Ralph Waldo Emerson
Selected Journals, 1841-1877
Writers’ journals have historically provided unique glimpses into historical events, the creative process, and personal joys and turmoils. With the work left by Ralph Waldo Emerson—published by editor Lawrence Rosenwald in two volumes—all three of these aspects are captured and presented with stunningly expansive range.
Emerson began keeping a journal at age eighteen, and by the time he penned his last entry, the articulation of his interior landscape took up 182 journals, in which he recorded personal thoughts and observations, and several notebooks of lectures and letters. Harvard has published a sixteen-volume edition, but it doesn’t even include all of Emerson’s letters, sermons, and other writings.
Watching his evolution as a writer is part of the pleasure; the journals begin in 1820, when he was a teenager breathlessly and dramatically exclaiming: “Spirits of Earth, Air, Fire, Water, wherever ye glow, whatsoever you patronize, whoever you inspire, hallow, hallow, this devoted paper.” Nearly sixty years later, and just five years before he died, that adolescent fervor had greatly mellowed with literary practice but the passion remained. His very last entry begins, “All writing should be affirmative.”
Over that sweep of decades, Emerson chronicles his changing philosophies, political activism, and personal struggles, including the loss of his young son Waldo, and of his close friends Henry David Thoreau and Margaret Fuller. He writes about railroads, Plutarch, Quakers, morals, education, horses, and thousands of other topics, always endeavoring to draw on both his classical knowledge and contemporary observations. Occasionally, the conflation of journal entries creates the disconcerting effect of an author dashing from one subject to another, in a stream-of-consciousness style. Even in these instances, Emerson’s best thoughts are given the chance to shine.

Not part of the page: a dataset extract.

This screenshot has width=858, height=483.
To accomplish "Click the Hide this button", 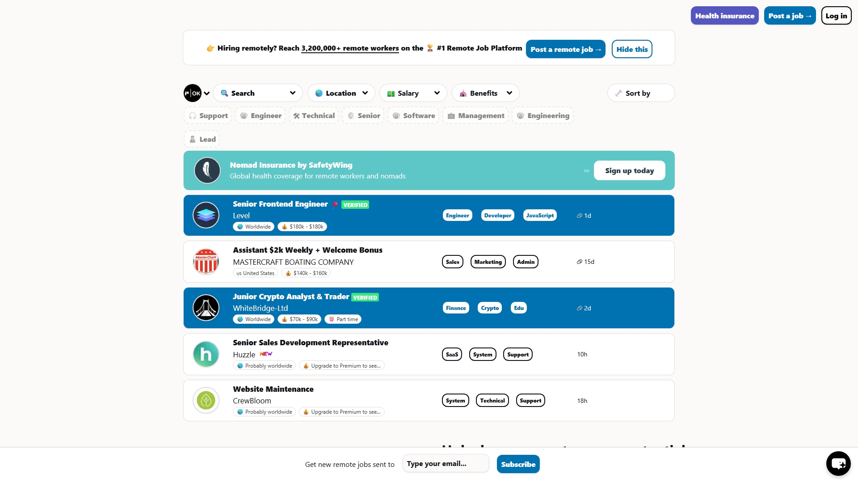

Although Rosenwald’s edition is far more navigable than the formidable multi-volume work done by Harvard, it’s still a feast best enjoyed by Emerson fans. The work possesses innumerable rich passages, but also contains the mundane details that make up a life: comments on visitors, observations on the weather, and random facts that Emerson found worthy of jotting down, but which aren’t connected to any larger thoughts.
By presenting such a large scope of the writer’s work, Rosenwald not only illuminates the insights of one of America’s most important intellectuals, but also highlights an important era in the country’s history. From antislavery activism to the Civil War and beyond, Emerson provides a personal view on such intense turmoil, and by folding in his own life experiences, he comes to life through his words. This work will be a vital addition to Emerson scholarship and the history of literary and intellectual thought.